Nathan Oostendorp is an American technologist, author, and entrepreneur. He is from Holland, Michigan, and is a co-founder of the technology news website and community Slashdot and founder of the online community Everything2.

==Biography==
Oostendorp was a contributor and content editor of Slashdot as well as an author of the SlashCode software—Slashdot's freely licensed technological platform. He was a founder of the firm Blockstackers Intergalactic (BSI), which managed and developed the website. In addition to his work on Slashdot, Oostendorp's work at BSI included the creation of the early online encyclopedia project Everything2, and the Perl programming web community PerlMonks, which used the Everything Engine. After the sale of BSI to Andover.net and subsequently to VA Linux Systems (which became Geeknet), Oostendorp worked as a developer and manager at the free software and open source hosting platform SourceForge.

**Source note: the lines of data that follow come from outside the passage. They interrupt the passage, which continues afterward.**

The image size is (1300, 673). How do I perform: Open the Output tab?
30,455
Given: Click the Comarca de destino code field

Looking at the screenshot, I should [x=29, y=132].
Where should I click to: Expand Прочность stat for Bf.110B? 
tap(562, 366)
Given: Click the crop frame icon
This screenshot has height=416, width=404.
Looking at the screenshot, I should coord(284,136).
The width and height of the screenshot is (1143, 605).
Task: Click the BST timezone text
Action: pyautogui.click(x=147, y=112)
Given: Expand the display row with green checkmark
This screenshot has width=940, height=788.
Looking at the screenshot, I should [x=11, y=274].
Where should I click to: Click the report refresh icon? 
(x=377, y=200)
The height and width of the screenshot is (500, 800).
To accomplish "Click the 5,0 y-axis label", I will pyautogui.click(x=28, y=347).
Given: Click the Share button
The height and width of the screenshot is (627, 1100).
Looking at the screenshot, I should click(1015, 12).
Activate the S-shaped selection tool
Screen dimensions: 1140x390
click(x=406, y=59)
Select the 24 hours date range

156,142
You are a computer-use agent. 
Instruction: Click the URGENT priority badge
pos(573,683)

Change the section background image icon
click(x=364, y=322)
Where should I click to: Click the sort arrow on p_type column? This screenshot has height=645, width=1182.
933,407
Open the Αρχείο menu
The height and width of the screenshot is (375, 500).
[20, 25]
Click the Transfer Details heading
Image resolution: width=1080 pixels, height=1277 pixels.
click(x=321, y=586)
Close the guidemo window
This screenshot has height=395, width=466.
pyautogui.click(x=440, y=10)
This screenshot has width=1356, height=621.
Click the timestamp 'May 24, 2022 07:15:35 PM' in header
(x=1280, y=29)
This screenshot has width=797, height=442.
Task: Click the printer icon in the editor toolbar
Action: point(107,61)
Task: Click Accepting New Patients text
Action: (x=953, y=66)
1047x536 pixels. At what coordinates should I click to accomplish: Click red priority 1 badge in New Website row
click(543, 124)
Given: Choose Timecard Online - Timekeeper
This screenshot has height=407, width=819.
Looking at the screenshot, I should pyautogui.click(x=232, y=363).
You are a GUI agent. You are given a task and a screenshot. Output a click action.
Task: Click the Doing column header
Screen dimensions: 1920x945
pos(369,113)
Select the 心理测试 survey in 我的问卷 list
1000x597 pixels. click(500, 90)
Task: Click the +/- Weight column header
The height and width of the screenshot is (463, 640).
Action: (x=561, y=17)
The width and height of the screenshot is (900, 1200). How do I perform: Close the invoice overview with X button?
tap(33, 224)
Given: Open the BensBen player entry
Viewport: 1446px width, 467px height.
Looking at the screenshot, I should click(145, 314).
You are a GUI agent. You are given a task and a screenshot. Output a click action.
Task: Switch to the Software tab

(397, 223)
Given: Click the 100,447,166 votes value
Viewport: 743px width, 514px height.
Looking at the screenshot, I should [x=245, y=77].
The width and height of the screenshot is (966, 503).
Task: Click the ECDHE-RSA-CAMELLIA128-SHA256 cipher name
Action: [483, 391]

Oostendorp has a master's degree in Information Economics from the University of Michigan School of Information. While at Michigan, he published several academic papers based on his experience with online communities.

Oostendorp founded the Ann Arbor, Michigan-based Internet of Things startup Sight Machine (formerly Ingenuitas)m focused on industrial applications of computer vision techniques. He is the author of the software SimpleCV, and holds a patent related to computer vision.